● TASK TO CARRY OUT: Return, from the lines below, each one that includes the word "beside".

== DATA RECORDS ==

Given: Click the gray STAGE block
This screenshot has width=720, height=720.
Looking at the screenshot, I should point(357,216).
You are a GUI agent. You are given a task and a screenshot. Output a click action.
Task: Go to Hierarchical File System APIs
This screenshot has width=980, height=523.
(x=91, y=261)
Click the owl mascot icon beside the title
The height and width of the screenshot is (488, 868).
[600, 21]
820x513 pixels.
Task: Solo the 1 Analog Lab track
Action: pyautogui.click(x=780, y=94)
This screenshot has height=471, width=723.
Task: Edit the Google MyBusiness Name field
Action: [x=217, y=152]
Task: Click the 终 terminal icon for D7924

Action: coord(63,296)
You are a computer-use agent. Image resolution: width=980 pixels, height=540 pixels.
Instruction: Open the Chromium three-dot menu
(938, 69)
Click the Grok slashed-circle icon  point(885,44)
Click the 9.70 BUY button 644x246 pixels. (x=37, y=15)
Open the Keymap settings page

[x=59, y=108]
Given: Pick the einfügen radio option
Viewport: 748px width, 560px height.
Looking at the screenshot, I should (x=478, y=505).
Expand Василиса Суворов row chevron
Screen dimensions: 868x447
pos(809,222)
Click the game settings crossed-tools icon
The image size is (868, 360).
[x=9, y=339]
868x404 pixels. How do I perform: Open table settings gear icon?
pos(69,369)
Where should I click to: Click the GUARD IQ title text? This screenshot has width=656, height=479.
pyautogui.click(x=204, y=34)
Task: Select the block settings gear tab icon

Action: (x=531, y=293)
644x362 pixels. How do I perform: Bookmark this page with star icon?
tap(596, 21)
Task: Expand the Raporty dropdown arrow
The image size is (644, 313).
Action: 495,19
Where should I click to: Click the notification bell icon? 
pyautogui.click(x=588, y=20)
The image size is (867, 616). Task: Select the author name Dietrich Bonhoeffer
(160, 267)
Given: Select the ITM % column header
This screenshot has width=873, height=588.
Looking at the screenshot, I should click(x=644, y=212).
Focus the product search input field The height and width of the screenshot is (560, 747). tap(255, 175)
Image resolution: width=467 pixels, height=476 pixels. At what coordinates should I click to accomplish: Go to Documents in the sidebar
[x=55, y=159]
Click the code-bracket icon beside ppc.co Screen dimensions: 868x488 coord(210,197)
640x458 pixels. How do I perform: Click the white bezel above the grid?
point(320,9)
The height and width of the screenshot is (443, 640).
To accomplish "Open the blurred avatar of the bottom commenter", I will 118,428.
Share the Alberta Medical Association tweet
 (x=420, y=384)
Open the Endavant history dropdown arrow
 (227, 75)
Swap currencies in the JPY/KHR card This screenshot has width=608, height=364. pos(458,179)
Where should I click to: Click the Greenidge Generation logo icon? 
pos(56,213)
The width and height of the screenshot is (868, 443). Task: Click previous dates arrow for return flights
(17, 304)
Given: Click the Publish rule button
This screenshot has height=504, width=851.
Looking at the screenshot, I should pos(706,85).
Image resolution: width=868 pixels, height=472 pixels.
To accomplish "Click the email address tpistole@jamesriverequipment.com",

===

● RESULT OF THE TASK:
Click the owl mascot icon beside the title
Click the code-bracket icon beside ppc.co Screen dimensions: 868x488 coord(210,197)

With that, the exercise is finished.